The data -
== == ==
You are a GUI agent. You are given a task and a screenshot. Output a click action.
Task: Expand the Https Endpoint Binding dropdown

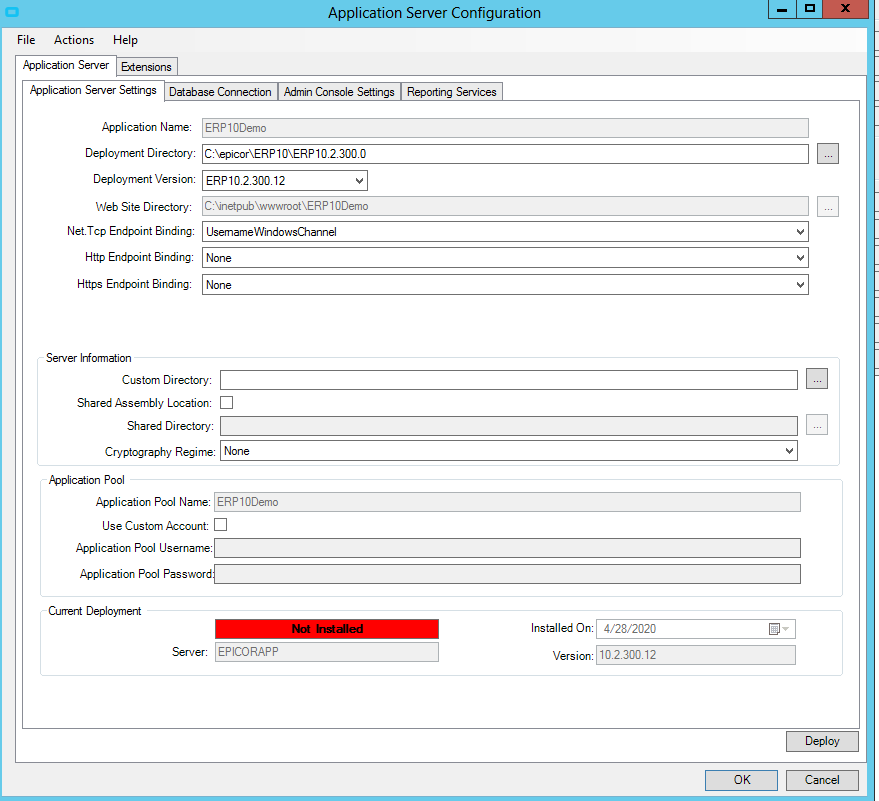799,284
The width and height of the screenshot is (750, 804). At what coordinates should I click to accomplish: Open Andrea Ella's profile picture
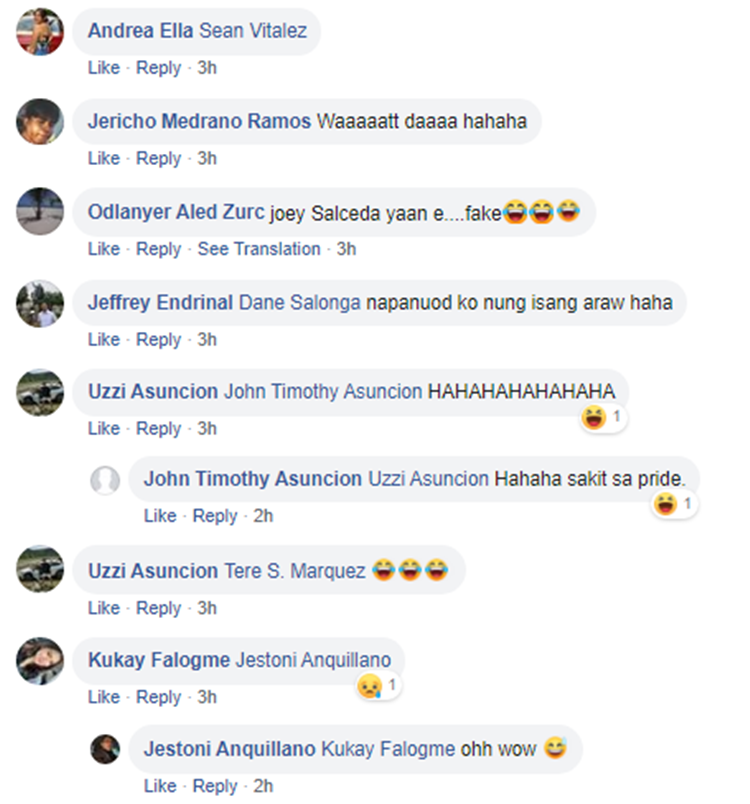pos(40,32)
== == ==
Reproduce the entries exactly. Do not carry over any picture.

You are a GUI agent. You are given a task and a screenshot. Output a click action.
Task: Expand the Https Endpoint Binding dropdown

799,284
The width and height of the screenshot is (750, 804). At what coordinates should I click to accomplish: Open Andrea Ella's profile picture
pos(40,32)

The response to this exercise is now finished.